• TUGAS:
Menurut Muhammad Husain Haekal dalam tulisan tentang perintah berpuasa, puasa merupakan proses apa?

• KUTIPAN TERPILIH:
Perintah Berpuasa


Wahai orang-orang yang beriman, diwajibkan atas kamu berpuasa sebagaimana diwajibkan atas orang-orang sebelum kamu, agar kamu bertakwa (QS Al Baqarah/2: 183).






---------

PEDOMAN KARYA
Kamis, 09 Januari 2020


Al-Qur’an Menyapa Orang-Orang Beriman (05):


Perintah Berpuasa



Oleh: Abdul Rakhim Nanda
(Wakil Rektor I Unismuh Makassar / Wakil Sekretaris Muhammadiyah Sulsel)


Wahai orang-orang yang beriman, diwajibkan atas kamu berpuasa sebagaimana diwajibkan atas orang-orang sebelum kamu, agar kamu bertakwa (QS Al Baqarah/2: 183).

Puasa bukanlah merupakan syariat yang baru dan bukan hanya diperintahkan kepada orang-orang yang berimanumat Muhammadsekarang ini, melainkan telah diwajibkan pula kepada umat-umat terdahulu. Dengan begitu, orang-orang yang beriman tentu tidak akan memandang puasa sebagai perintah yang memberatkan, karena ternyata generasi-generasi terdahulu telah mampu menunaikannya.

Dengan diwajibkannya puasa ini, sejak umat terdahulu hingga kepada umat sekarang ini dan sampai akhir zaman perintah puasa itu akan tetap diwajibkan, berarti puasa merupakan syariat yang amat penting bagi proses perjalanan hidup manusia.

Dan karena pentingnya itu pula, maka puasa itu harus dilakukan atas dasar keimanan dan penuh perhitungan yang cermat (imanan wahtisaban). Kalau puasa harus dilakukan dengan landasan iman dan kesadaran, maka yang akan terpanggil untuk memenuhi perintah menunaikan puasa sudah tentu orang-orang yang beriman dan sadar pula.

Menurut Muhammad Husain Haekal, puasa adalah merupakan proses pembersihan atau pensucian jiwa. Orang yang berpuasa diharuskan oleh pikirannya yang timbul atas kehendak sendiri, supaya kebebasan kemauan dan kebebasan berpikir dapat diperoleh kembali.

Kebebasan kemauan dan berpikir ini bila telah diperoleh kembali, maka ia dapat mengangkat manusia, orang-orang yang beriman, ke tingkat martabat yang lebih tinggi, setingkat dengan iman yang sebenarnya kepada Allah.

Sepintas hal ini tampak bertentangan dengan definisi yang telah diketahui selama ini, bahwa puasa adalah pencegahan dan pembatasan atas kebebasan manusia.

• DATA TERSEDIA:
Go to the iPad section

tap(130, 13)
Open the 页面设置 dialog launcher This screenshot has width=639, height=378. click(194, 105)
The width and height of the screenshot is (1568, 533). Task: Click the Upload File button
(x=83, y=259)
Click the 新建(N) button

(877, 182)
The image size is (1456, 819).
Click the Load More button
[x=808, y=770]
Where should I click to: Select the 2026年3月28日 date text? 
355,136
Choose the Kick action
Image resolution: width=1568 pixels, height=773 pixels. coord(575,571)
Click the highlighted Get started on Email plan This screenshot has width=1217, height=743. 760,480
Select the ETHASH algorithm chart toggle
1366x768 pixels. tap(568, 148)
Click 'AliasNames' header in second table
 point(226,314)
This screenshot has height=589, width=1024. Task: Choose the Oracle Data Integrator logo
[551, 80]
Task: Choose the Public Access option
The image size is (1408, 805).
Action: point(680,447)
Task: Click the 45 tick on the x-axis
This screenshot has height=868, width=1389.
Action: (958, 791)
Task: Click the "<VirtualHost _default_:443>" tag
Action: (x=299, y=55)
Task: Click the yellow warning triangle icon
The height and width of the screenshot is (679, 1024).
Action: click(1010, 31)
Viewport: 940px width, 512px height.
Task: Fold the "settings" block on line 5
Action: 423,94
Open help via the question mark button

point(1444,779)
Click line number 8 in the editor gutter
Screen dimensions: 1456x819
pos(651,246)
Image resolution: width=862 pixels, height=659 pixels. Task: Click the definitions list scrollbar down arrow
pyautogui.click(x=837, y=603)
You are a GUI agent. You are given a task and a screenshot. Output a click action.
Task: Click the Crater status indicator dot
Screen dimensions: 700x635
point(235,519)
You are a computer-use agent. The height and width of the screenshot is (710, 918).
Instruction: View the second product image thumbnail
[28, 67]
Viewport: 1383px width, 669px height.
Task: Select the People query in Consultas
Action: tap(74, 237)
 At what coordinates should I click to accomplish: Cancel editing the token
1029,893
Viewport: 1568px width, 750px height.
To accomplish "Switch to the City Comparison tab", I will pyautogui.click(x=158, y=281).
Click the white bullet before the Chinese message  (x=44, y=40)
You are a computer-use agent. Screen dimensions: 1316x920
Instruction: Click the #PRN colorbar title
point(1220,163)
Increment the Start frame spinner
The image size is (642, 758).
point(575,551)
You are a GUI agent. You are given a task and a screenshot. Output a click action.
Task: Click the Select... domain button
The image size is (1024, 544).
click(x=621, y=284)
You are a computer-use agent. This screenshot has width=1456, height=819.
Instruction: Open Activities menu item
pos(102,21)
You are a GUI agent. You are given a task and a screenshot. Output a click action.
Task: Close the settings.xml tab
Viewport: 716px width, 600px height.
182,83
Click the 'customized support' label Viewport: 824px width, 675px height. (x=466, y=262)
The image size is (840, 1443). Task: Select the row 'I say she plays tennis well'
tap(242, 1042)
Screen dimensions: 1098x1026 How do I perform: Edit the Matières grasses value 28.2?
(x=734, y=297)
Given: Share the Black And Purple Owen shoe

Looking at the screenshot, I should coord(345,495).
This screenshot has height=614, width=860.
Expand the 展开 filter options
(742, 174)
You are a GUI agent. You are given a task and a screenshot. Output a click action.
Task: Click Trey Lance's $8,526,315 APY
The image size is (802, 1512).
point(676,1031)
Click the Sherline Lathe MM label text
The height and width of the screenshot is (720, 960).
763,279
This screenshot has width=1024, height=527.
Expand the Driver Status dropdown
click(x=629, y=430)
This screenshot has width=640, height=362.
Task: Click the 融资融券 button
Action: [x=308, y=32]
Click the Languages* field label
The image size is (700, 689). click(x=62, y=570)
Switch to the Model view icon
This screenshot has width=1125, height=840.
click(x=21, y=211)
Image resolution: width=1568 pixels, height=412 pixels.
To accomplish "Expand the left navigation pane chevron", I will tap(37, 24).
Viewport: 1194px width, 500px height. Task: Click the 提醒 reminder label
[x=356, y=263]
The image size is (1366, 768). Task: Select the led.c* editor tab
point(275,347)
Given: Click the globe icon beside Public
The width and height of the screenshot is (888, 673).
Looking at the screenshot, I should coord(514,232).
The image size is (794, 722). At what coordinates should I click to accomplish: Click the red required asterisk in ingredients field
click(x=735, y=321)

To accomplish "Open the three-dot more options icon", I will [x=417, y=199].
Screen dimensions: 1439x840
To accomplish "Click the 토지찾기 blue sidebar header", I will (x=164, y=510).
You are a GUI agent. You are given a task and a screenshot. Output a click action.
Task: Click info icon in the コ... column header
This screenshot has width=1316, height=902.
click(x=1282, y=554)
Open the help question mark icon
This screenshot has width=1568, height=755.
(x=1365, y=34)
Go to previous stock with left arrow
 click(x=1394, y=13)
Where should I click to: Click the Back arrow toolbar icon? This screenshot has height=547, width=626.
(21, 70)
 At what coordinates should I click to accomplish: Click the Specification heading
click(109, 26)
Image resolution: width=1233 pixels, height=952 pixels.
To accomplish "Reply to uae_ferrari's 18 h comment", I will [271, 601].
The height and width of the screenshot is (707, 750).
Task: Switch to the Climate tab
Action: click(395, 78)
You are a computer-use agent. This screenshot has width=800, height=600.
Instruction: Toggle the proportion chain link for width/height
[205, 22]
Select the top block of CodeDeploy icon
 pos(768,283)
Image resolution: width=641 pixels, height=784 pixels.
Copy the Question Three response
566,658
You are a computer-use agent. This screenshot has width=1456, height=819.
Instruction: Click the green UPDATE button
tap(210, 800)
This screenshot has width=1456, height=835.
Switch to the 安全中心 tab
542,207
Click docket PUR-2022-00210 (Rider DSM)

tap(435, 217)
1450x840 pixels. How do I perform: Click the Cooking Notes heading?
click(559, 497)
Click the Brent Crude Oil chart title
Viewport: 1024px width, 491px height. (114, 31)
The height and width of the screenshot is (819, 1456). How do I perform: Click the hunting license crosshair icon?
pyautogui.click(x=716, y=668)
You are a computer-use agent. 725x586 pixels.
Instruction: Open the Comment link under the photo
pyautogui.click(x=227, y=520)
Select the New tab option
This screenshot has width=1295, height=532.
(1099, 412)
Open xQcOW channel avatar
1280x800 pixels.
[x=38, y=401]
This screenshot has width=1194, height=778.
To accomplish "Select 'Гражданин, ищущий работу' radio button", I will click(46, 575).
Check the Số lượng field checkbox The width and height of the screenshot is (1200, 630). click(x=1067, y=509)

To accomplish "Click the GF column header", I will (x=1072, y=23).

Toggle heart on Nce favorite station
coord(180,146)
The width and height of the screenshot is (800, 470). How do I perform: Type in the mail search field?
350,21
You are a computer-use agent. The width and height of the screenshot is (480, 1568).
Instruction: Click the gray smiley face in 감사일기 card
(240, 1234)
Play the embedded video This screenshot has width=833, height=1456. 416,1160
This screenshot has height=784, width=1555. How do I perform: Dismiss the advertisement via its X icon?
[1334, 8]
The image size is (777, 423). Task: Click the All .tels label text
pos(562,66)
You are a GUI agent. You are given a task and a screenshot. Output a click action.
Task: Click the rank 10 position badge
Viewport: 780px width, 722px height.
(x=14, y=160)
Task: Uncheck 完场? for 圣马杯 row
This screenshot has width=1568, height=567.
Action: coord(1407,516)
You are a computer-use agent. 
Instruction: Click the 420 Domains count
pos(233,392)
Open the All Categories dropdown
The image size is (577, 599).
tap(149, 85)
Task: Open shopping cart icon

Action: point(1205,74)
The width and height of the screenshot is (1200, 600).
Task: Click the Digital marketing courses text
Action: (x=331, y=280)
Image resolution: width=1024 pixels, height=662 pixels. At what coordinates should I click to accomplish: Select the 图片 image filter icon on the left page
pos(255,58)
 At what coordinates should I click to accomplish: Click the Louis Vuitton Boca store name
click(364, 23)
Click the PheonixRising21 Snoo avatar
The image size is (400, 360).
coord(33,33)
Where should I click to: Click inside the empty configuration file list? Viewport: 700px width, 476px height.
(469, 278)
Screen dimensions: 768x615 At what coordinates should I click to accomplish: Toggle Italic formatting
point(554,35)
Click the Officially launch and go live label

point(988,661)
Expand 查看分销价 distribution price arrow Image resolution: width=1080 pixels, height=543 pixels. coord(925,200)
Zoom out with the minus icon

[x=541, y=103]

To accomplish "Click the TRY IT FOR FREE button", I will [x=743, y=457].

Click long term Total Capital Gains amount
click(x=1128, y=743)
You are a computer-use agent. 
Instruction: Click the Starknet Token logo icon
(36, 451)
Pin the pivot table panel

• HASIL LATIHAN:
Proses pembersihan atau pensucian jiwa.